-- START --
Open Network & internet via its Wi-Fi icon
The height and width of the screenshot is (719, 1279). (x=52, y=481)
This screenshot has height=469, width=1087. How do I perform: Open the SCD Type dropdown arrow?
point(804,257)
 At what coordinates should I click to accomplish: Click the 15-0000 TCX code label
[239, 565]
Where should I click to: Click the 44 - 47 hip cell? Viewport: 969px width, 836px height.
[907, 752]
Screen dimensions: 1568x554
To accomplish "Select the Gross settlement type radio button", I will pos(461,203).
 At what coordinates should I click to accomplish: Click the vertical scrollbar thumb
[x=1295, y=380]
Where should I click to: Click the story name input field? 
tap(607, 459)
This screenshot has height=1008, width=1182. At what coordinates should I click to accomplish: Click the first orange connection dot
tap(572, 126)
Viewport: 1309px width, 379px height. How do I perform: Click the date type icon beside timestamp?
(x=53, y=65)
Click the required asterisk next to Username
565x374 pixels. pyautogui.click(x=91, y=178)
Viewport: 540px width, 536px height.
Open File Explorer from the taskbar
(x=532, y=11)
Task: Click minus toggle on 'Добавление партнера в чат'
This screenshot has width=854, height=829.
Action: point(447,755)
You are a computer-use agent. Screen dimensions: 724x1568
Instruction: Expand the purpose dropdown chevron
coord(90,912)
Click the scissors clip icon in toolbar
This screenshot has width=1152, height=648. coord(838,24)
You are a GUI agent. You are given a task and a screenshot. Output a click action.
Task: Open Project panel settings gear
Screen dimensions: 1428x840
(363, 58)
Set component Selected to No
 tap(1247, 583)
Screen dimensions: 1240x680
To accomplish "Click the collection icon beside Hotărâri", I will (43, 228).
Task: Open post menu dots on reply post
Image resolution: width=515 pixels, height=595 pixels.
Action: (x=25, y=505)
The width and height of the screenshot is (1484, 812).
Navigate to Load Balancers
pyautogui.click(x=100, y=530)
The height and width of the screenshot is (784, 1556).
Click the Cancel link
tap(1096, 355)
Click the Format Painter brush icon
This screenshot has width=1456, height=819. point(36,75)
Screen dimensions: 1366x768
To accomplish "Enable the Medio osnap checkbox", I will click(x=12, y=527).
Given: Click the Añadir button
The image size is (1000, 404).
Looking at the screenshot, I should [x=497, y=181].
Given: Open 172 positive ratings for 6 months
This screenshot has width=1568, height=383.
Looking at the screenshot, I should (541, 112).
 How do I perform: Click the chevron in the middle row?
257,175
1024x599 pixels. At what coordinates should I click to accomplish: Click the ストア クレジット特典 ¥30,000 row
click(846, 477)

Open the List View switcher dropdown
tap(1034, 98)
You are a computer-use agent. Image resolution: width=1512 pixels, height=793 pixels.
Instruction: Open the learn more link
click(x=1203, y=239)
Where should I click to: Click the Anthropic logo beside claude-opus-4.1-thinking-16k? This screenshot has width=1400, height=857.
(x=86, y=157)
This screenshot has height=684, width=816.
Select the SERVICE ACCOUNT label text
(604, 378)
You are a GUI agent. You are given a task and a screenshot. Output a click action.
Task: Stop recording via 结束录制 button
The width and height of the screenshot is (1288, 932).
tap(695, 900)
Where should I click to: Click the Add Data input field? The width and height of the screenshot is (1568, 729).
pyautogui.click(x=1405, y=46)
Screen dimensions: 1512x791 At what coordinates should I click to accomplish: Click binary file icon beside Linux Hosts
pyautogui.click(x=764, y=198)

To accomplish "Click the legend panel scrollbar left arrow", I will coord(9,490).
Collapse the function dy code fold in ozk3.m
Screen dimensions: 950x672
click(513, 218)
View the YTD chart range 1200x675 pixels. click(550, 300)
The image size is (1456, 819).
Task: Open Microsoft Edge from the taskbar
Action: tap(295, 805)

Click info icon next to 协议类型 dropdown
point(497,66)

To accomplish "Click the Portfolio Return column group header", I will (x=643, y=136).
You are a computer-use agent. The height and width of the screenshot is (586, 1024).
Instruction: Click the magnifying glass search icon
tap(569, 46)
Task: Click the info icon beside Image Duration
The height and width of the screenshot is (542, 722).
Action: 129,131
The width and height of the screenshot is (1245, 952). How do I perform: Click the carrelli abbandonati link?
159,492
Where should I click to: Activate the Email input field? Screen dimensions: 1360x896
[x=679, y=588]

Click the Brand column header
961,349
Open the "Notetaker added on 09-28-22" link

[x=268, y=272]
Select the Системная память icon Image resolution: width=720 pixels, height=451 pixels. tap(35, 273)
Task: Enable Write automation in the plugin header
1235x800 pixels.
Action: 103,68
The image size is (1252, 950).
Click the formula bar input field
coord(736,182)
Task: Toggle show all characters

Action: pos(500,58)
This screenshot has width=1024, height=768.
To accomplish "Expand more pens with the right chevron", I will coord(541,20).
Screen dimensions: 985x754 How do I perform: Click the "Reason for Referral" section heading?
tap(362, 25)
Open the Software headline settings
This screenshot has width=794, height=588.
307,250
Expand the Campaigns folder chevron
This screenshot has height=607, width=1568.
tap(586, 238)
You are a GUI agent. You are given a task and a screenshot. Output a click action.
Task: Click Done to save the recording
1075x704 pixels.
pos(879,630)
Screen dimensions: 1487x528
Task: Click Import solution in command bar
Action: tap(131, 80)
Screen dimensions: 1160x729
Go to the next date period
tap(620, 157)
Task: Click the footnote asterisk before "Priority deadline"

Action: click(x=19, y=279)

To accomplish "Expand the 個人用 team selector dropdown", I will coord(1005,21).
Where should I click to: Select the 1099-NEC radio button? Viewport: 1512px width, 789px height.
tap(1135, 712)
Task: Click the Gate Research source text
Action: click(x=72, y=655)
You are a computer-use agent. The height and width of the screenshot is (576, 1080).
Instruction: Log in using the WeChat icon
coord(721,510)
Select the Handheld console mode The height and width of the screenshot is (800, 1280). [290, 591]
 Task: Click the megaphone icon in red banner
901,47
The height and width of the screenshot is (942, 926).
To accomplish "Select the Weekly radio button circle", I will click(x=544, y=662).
-- END --
Reproduce, character for character, the lines of the listing from the line containing "Given: Open 172 positive ratings for 6 months" to the line containing "click(513, 218)", with both of those lines included.

▶ Solution for this exercise
Given: Open 172 positive ratings for 6 months
This screenshot has width=1568, height=383.
Looking at the screenshot, I should (541, 112).
 How do I perform: Click the chevron in the middle row?
257,175
1024x599 pixels. At what coordinates should I click to accomplish: Click the ストア クレジット特典 ¥30,000 row
click(846, 477)

Open the List View switcher dropdown
tap(1034, 98)
You are a computer-use agent. Image resolution: width=1512 pixels, height=793 pixels.
Instruction: Open the learn more link
click(x=1203, y=239)
Where should I click to: Click the Anthropic logo beside claude-opus-4.1-thinking-16k? This screenshot has width=1400, height=857.
(x=86, y=157)
This screenshot has height=684, width=816.
Select the SERVICE ACCOUNT label text
(604, 378)
You are a GUI agent. You are given a task and a screenshot. Output a click action.
Task: Stop recording via 结束录制 button
The width and height of the screenshot is (1288, 932).
tap(695, 900)
Where should I click to: Click the Add Data input field? The width and height of the screenshot is (1568, 729).
pyautogui.click(x=1405, y=46)
Screen dimensions: 1512x791 At what coordinates should I click to accomplish: Click binary file icon beside Linux Hosts
pyautogui.click(x=764, y=198)

To accomplish "Click the legend panel scrollbar left arrow", I will coord(9,490).
Collapse the function dy code fold in ozk3.m
Screen dimensions: 950x672
click(513, 218)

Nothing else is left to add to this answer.